Blistering diseases

Pemphigus foliaceus

Pemphigus foliaceus is a subcorneal vesiculobullous disorder caused by autoantibodies directed at an intercellular keratinocyte adhesion protein: desmoglein 1 (160 kD). The disease usually presents with superficial crusted erosions upon the face and upper trunk. The superficial nature of the blisters makes them fragile, and upon presentation most patients lack intact bullae.

The presence of a subcorneal blister, with acantholytic cells and scattered eosinophils, is highly suggestive of pemphigus foliaceus. Direct immunofluorescence (DIF) is diagnostic and demonstrates intercellular IgG and C3 deposition, primarily confined to the upper half of the epidermis. The split occurs in the granular layer, as in staphylococcal scalded-skin syndrome. Pemphigus foliaceus may demonstrate neutrophils within the vesicle, making distinction from bullous impetigo difficult.
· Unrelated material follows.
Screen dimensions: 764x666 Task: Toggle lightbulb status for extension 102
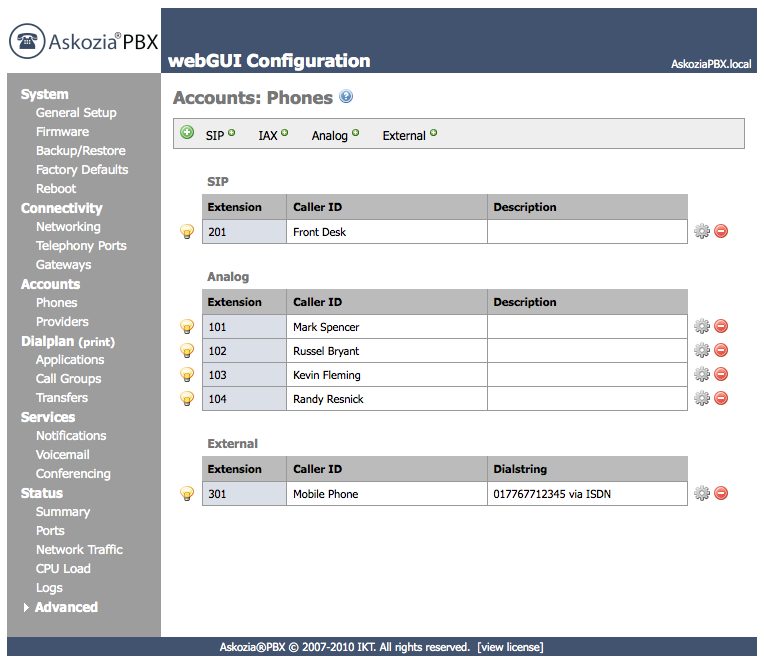tap(187, 350)
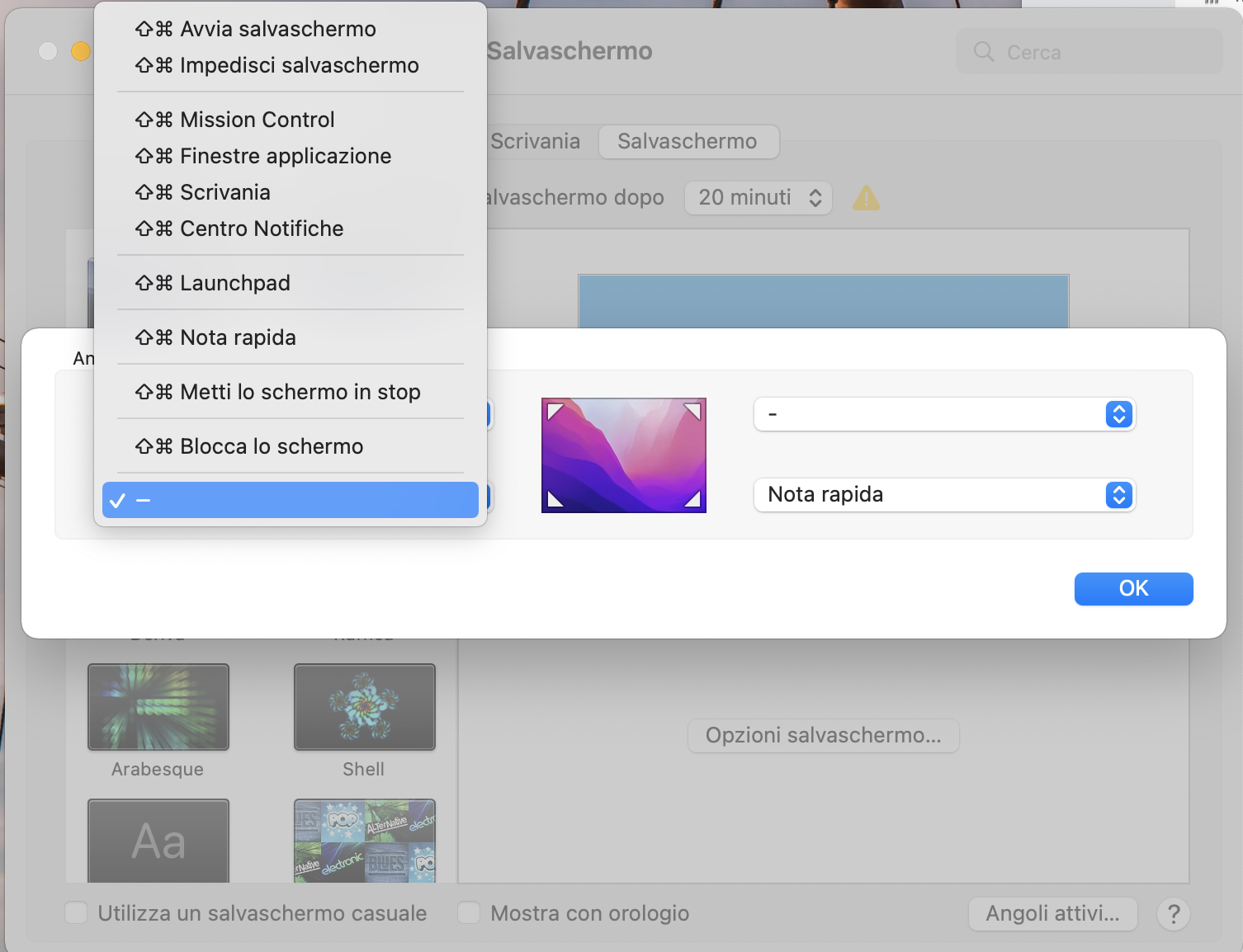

A tissue Gram stain may be helpful, but the presence of an impetiginized crust does not wholly exclude pemphigus foliaceus.

Pemphigus erythematosus blends the immunohistologic findings of pemphigus foliaceus with those of lupus erythematosus. Patients often have a positive serum antinuclear antibody (ANA). Immunofluorescence studies demonstrate intercellular deposition of immunoreactants and a “lupus band” of granular immunoreactants at the dermoepidermal junction.

Subcorneal pustular dermatosis (Sneddon–Wilkinson disease)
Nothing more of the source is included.